Fig. 1.

Generation of lines with LRRK2 mutations on an isogenic background. (A) iPSC lines carrying the indicated mutations (WT = wild type, KO = knockout; clone ID below each mutation) were stained for pluripotency markers OCT4 (top panels, green), SOX2 (middle panels, red) and NANOG (lower panels, green) and counterstained with the nuclear stain DAPI (blue, all panels).

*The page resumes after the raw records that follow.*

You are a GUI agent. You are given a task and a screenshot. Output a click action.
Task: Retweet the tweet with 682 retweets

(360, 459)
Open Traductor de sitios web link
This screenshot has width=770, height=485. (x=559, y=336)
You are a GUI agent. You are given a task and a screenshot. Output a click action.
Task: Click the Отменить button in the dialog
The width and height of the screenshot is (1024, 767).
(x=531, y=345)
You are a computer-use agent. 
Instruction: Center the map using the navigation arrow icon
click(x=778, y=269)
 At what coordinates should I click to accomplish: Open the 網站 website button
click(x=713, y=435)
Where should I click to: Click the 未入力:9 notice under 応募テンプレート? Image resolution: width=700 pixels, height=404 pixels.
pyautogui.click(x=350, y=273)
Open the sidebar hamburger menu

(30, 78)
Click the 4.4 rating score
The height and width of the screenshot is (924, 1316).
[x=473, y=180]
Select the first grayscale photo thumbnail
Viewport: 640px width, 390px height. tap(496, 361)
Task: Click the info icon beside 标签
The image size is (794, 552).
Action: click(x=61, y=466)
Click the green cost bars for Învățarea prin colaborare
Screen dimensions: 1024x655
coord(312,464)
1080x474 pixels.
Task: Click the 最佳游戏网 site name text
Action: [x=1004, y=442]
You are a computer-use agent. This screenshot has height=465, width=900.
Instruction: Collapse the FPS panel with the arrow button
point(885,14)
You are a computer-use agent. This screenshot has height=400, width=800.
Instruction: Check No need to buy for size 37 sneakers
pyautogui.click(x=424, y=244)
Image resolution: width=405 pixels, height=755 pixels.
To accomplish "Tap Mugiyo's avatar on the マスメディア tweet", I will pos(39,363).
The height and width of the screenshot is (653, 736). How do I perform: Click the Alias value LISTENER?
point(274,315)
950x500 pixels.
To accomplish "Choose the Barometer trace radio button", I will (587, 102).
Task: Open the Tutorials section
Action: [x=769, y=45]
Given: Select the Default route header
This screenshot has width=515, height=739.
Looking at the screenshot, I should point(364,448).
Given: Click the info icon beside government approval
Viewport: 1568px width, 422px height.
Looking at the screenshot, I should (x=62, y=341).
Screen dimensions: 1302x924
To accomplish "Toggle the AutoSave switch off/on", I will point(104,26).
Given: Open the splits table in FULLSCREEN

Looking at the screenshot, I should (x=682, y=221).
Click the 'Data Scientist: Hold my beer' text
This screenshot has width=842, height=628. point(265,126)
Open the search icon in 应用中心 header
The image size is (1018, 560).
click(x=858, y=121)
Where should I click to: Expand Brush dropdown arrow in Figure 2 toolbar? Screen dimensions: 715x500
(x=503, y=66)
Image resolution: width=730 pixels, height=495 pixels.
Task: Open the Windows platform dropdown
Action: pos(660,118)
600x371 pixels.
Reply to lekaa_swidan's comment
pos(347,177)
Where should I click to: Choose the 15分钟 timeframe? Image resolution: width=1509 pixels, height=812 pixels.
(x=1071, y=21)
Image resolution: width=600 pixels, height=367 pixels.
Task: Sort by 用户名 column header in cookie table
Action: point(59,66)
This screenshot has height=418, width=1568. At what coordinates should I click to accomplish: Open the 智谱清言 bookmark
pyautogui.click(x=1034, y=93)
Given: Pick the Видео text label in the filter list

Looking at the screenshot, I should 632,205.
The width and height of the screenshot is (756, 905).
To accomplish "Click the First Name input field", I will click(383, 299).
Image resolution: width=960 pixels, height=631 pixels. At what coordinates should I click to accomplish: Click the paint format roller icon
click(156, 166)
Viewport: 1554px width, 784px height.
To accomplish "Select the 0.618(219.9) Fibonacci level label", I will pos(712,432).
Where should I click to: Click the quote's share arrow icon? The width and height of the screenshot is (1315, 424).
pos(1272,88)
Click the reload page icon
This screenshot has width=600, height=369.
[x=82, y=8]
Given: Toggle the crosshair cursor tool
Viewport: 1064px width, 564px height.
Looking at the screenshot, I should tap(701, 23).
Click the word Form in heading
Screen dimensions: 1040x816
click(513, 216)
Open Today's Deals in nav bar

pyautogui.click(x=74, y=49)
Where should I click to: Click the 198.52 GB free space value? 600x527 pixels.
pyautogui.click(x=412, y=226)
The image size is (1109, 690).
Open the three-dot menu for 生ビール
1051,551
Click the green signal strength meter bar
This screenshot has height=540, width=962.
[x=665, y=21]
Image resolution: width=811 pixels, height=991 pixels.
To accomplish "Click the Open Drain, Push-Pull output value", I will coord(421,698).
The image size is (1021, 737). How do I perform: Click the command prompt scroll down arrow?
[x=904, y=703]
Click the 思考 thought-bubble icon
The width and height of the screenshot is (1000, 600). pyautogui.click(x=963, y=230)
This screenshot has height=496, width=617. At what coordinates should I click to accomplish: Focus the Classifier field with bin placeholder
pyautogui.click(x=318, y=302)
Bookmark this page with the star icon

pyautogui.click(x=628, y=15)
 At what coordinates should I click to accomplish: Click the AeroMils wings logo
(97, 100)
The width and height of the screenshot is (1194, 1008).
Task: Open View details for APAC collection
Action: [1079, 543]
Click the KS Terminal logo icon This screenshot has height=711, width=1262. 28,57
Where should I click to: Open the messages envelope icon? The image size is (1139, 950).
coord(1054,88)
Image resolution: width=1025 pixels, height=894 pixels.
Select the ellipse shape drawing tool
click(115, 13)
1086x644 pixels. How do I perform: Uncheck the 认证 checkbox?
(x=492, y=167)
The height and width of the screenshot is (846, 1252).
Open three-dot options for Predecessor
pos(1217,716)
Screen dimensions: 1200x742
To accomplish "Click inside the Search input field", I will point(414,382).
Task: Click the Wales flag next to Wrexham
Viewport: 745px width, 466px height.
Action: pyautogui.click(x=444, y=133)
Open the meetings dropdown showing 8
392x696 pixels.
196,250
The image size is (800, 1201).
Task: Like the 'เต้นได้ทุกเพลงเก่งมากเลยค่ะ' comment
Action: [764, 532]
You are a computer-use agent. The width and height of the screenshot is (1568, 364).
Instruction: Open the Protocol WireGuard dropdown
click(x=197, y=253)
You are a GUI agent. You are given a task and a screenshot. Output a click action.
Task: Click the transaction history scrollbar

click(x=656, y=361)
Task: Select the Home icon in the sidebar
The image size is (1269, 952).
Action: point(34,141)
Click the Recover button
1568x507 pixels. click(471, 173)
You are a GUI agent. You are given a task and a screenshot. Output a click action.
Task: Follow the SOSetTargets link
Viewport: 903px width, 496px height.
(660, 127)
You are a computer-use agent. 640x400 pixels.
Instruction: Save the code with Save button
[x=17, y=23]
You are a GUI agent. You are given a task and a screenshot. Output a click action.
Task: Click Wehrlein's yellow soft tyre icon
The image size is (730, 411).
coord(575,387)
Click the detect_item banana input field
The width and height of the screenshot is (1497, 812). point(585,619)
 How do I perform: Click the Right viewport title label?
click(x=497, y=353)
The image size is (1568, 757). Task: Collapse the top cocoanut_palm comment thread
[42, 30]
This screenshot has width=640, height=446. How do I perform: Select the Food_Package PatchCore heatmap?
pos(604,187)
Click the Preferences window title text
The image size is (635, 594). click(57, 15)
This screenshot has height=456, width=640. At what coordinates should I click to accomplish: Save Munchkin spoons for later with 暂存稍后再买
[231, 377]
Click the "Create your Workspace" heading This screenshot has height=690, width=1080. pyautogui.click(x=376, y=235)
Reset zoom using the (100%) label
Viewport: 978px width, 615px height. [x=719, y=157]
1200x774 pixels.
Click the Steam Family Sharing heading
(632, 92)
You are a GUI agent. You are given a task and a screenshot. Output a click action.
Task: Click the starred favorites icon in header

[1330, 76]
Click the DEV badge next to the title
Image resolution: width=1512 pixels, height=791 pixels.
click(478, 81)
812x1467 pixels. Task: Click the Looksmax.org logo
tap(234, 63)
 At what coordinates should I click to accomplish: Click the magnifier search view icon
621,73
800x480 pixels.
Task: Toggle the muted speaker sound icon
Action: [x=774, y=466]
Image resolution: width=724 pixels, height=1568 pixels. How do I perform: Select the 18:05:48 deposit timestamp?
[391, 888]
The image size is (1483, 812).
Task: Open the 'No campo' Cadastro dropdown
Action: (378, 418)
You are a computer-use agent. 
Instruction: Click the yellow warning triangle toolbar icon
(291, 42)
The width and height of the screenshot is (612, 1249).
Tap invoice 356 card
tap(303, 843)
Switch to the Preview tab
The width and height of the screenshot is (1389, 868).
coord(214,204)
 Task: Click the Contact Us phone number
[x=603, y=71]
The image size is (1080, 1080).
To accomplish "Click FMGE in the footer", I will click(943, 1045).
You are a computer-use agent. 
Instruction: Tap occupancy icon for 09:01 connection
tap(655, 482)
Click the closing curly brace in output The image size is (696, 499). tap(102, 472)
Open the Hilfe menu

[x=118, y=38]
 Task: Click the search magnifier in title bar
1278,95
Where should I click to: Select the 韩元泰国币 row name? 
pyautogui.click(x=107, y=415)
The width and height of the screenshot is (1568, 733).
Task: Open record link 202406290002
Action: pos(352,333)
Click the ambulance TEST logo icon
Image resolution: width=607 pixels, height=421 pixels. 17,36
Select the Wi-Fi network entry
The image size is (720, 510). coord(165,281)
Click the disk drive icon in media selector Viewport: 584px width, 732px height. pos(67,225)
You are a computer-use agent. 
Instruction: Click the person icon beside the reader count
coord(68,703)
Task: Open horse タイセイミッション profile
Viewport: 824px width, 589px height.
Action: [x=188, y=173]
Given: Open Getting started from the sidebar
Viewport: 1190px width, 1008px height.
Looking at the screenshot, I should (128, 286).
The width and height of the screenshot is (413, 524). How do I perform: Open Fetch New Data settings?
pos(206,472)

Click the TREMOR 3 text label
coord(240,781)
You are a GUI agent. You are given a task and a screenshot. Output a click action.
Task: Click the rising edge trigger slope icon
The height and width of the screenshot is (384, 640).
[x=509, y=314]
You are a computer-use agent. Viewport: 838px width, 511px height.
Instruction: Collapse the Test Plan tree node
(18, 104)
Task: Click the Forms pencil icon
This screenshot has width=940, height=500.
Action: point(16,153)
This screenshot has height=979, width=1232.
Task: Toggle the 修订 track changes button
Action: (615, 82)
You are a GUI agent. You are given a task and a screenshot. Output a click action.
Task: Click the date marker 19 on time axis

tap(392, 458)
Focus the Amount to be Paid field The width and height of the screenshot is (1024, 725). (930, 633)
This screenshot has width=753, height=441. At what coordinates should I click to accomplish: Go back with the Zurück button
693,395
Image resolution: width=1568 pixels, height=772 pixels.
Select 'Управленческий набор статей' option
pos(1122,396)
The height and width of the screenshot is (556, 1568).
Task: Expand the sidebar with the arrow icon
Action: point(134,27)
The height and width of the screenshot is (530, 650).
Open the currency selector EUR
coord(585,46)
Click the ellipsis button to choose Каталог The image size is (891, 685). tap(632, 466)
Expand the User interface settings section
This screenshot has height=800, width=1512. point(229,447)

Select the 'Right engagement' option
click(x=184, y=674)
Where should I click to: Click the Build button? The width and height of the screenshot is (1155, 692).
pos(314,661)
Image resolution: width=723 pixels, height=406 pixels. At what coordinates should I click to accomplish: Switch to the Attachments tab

Scale bars = 20 μm. (B) Quantitative analysis of SSEA-4 expression by flow cytometry (upper panels) or by staining for Oct3/4 (lower panels; red is Oct3/4, blue is DAPI; Scale bars = 20 μm) allowed percentages of pluripotent cells to be estimated as indicated. (C) Sequence chromatograms of LRRK2 coding changes, where upper panels show homozygous and lower panels show heterozygous clones. (D) Differentiation potential was assessed using immunostaining for endodermal markers SOX17 (green, first row) and α-fetoprotein (AFP, red, first row); mesodermal markers alpha-muscle actin (SMA, green, second row) and Brachyury (green, third row); and ectodermal markers Nestin (green, fourth row) and MAP2 (red, fourth row). All cells were counterstained with the nuclear dye DAPI (blue) and scale bars = 20 μm.